The word, I suppose, is perplexed. Or perhaps it’s baffled. Or maybe it’s just “why?” Turns of phrase are usually a strong suit but in its way, July has left me speechless. Or at least indecisive.
July is a badly named, poorly laid-out place in Fitzrovia, billed as a restaurant but probably just a wine bar in disguise. Excellent, expensive wine, and food that’s not beautiful — it’s too simple for that — but largely beautifully done. Stuff most want to eat: deep-fried cheese with mustard and cornichons, sausage with sauerkraut, chocolate and hazelnut cake. The crowd is cool, albeit with a goes-on-hikes vibe — clad in Patagonia, but likes Khruangbin, that sort of thing. There’s a lot to love. Well, actually, that’s the snag: what there is, is lovable. There’s just not much of it.
I’m not talking portions. But who looks at a successful restaurant and says, “course, the trouble with this place is everyone keeps coming back”? Perhaps July founders Solynka Dumas and Julian Oschmann. They have — and to their credit, it’s unusual — created a restaurant that is absolutely worth visiting just the once. The menu, with its four starters and three mains, could be eaten in a single sitting. And then you, like me, would totter off to the local boozer (the Duke of York, still confoundingly proud to have Prince Andrew’s portrait as its sign) thinking: how lovely, I’ll never be back.
It’s not the quality. They’ve found the answer there by having Honey Spencer choose the bottles — no-one’s been famous in wine since Oz Clarke, but she’s getting there — and Holly Hayes heading the kitchen. Hayes, who cooked under Stevie Williams at 40 Maltby Street, is currently a name only really familiar with the restaurant know-it-alls. She deserves more. I like the clued-up, hands-off approach with the allegedly Alsatian menu. The likes of excellent saucisson reveal taste if not skill, while the pork terrine, spiked healthily with apricot, delighted. Mind you, pickled veg can’t have been much of a stretch. Brave though: cauliflowers and fennel together, sickly white, are a sexless sight.
What else? Purple-sprouting broccoli with Jersey royals and almonds offered, well, broccoli and potato. You have tasted these before. To look at, it had a touch of the dragged-through-a-hedge-backwards, but excellent flavour; fresh. Lamb’s heart, sliced just as bavette often is, arrived expertly pink between a marsh of calçots and a haystack of potato. It was gorgeous.
Three herb dumplings, in a muddy broth, wrong-footed me with their grassiness, but perhaps it should have been expected; the antidote was braised sausage, crisped and browned and sat on sauerkraut with heft, in a mustard sauce with vigour. A dish not for this week but last: a dish for drizzle and cold, for crochety skies.
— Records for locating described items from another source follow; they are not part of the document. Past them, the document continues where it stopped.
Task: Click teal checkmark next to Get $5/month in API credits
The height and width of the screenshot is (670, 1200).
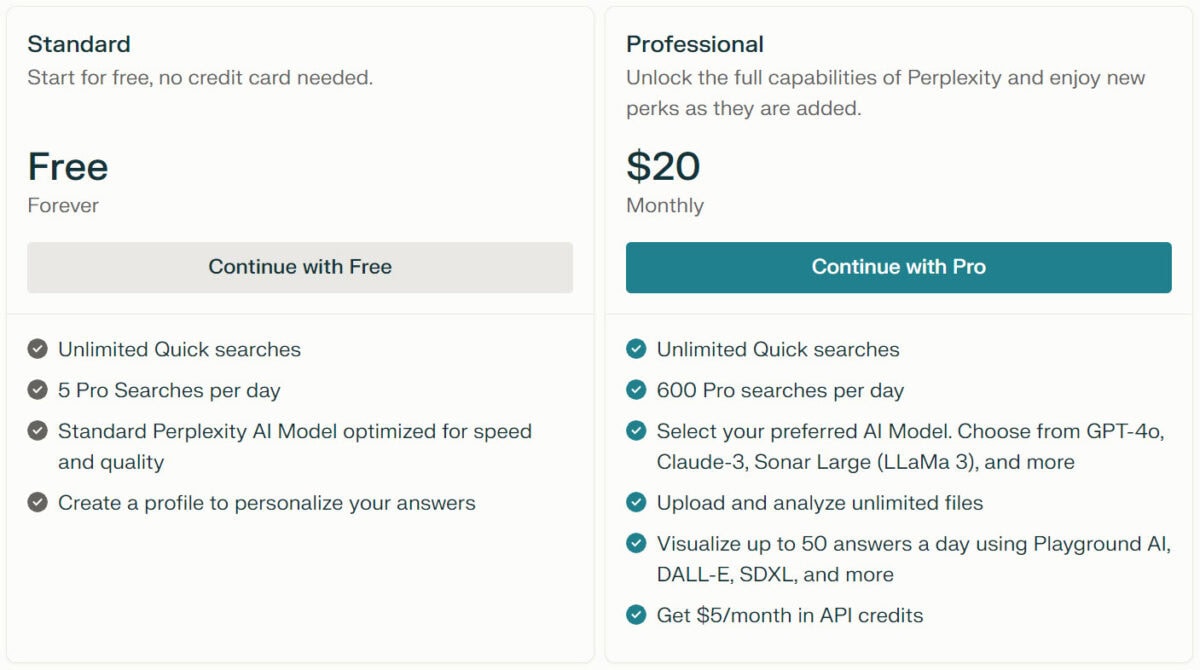Action: pyautogui.click(x=636, y=614)
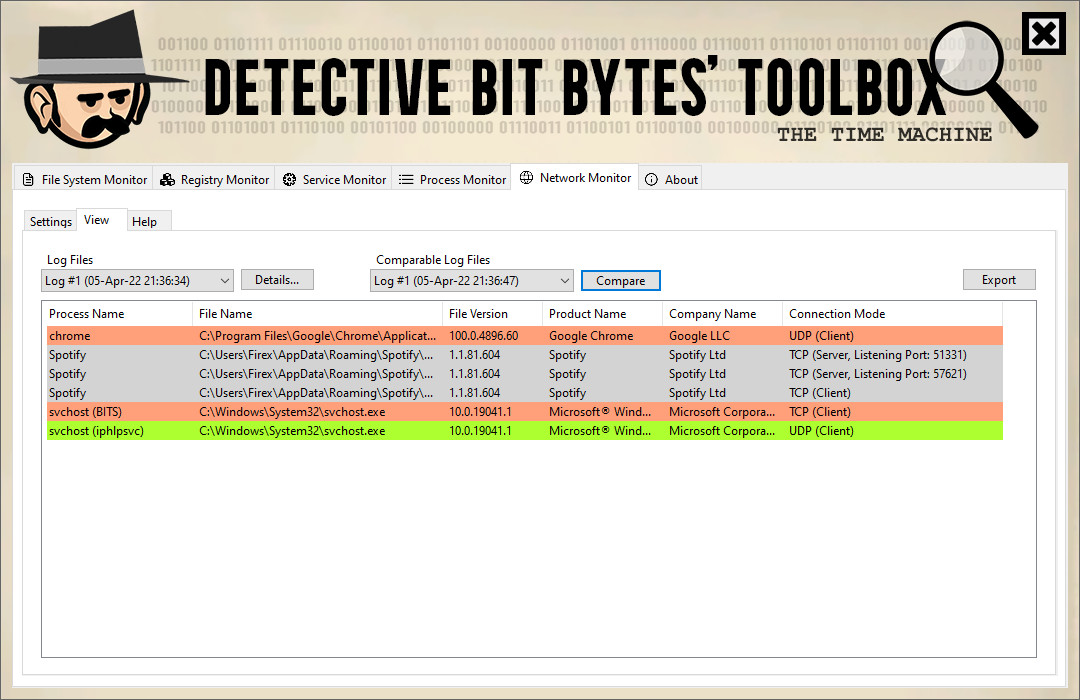Sort by the Connection Mode column header
This screenshot has height=700, width=1080.
pyautogui.click(x=837, y=314)
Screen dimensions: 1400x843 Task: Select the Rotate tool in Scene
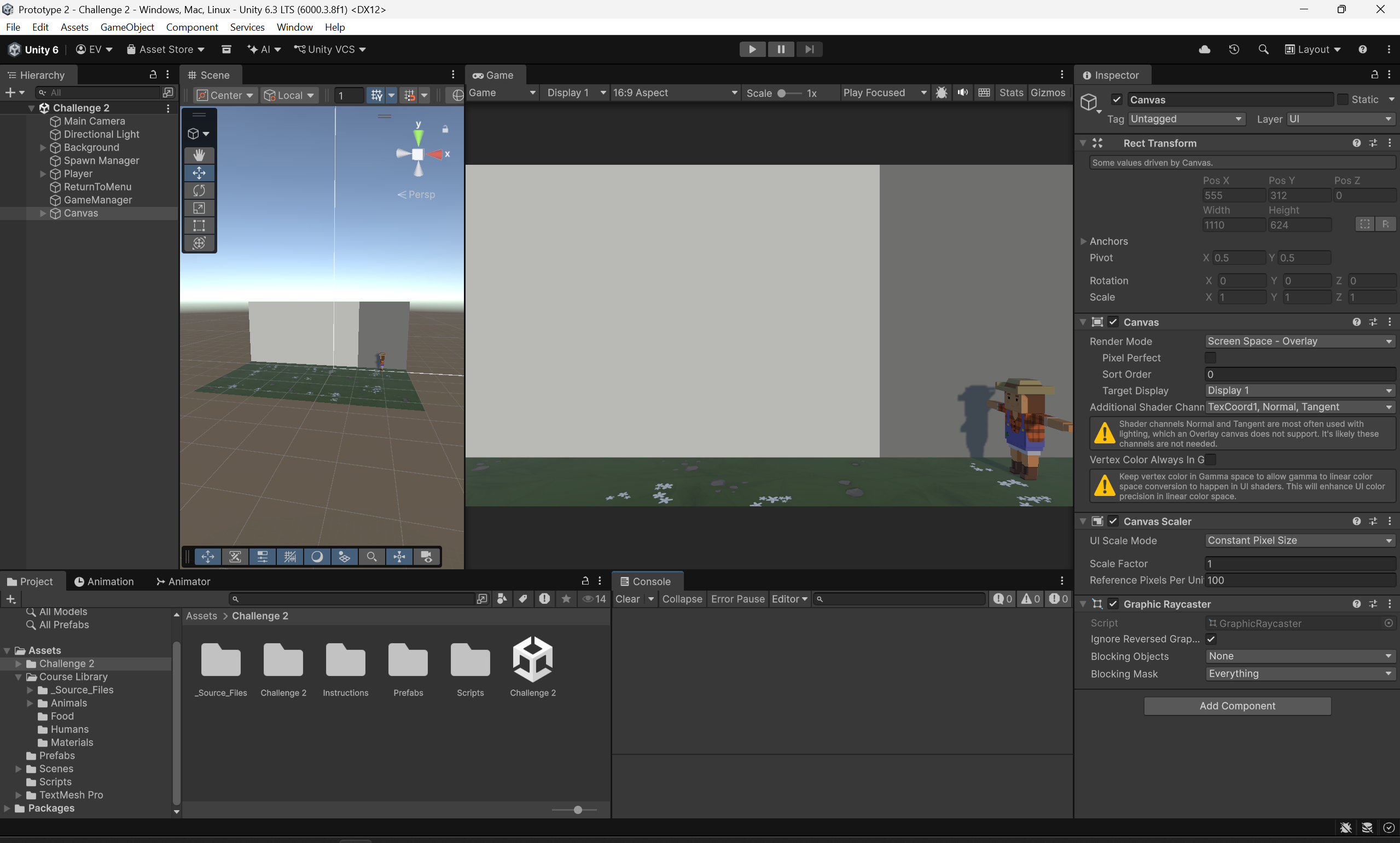(199, 190)
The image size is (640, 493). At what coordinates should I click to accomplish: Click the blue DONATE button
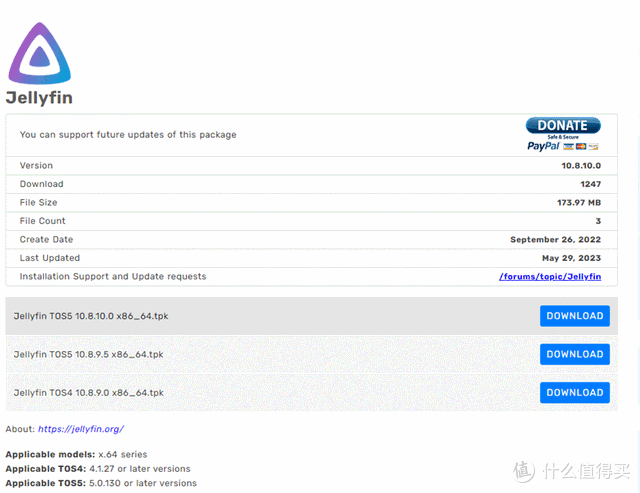click(x=563, y=126)
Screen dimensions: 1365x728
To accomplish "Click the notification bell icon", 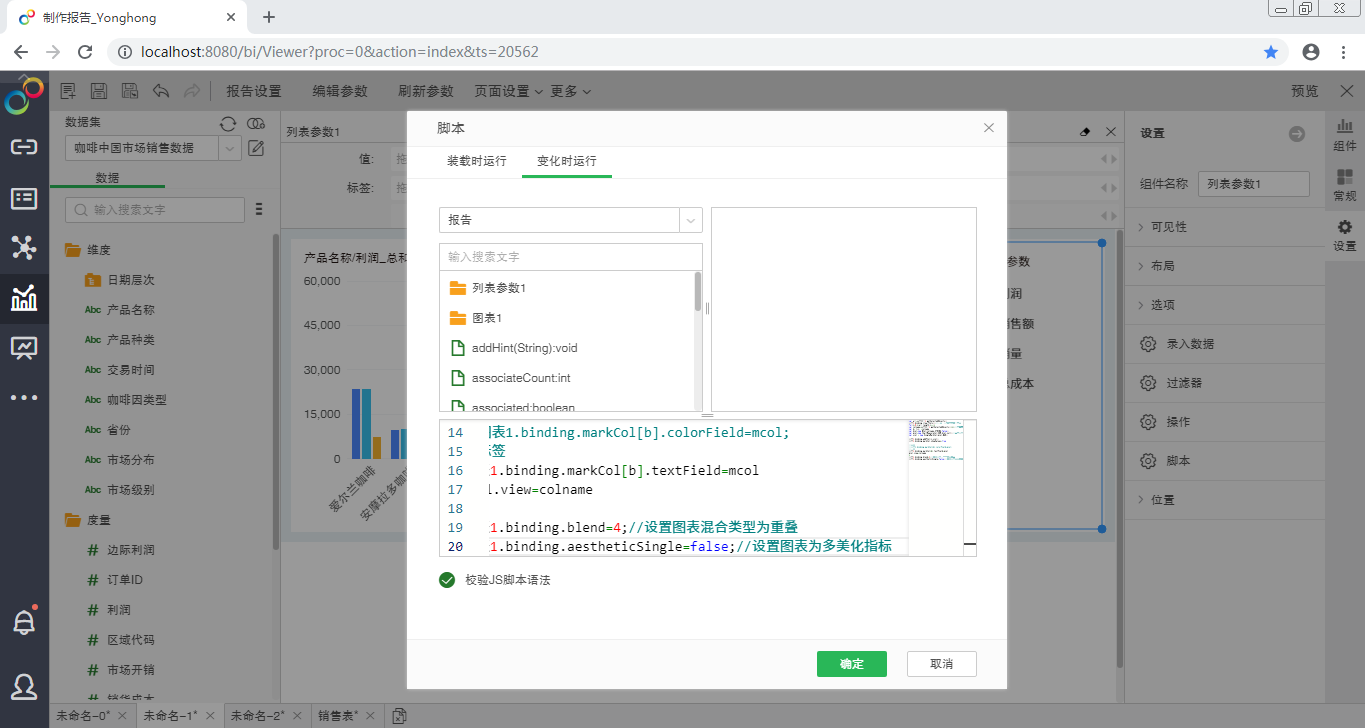I will coord(24,622).
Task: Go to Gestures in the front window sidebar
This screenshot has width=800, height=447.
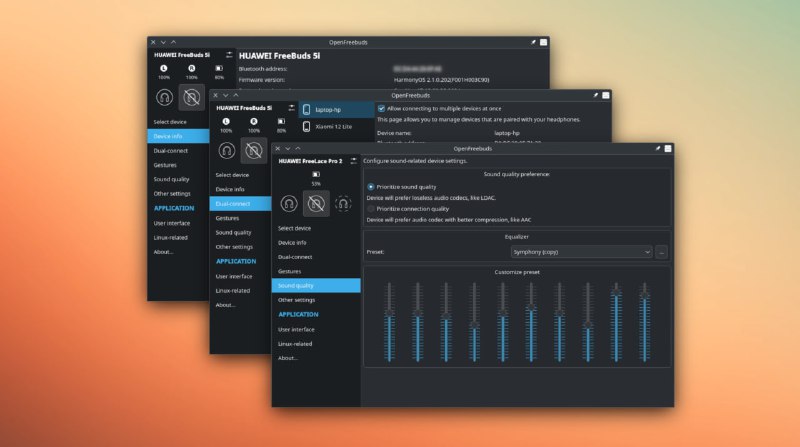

These are not travel-across town plates or hero dishes. It’s food you want to eat, but wouldn’t call an Uber for
This is — joy — not food to share. Not that there would be much room to, certainly up front, where one row of school desk-sized tables are set so diners eat not facing but beside each other. A constraint of space, but a strange solution: you sit there, staring up at the staff, half-expecting a bollocking for handing in the homework late.
The rub, then, is that the menu appears to have been cut off mid-sentence. I’m all for a concise offering, but three mains is pushing it — Twiggy and I run through twice that just working out what’s for Sunday lunch. And, as evidently talented as Hayes is, these dishes are the kind to idly chat over, to facilitate the night. They are not travel-across-town plates, hero dishes or anything of the sort: they’re dishes to ignore. Food you want to eat, but you wouldn’t Uber for. I wanted fireworks from a chef I suspect has a kitchen full, but hasn’t been allowed to light. On the other hand, Spencer’s low intervention-but-not-idiosyncratic list offers plenty — it’s Don Quixote to Hayes’ haiku (though if it is a wine bar proper, not a restaurant, then the choice by-the-glass is meek).
I left wondering why July’s founders went to the trouble of getting someone like Hayes, only to offer her talents such limited exposure. I wanted more. So I can’t work it out: was I baffled? Somewhat. But maybe — ouch, whisper — the word is “bored”.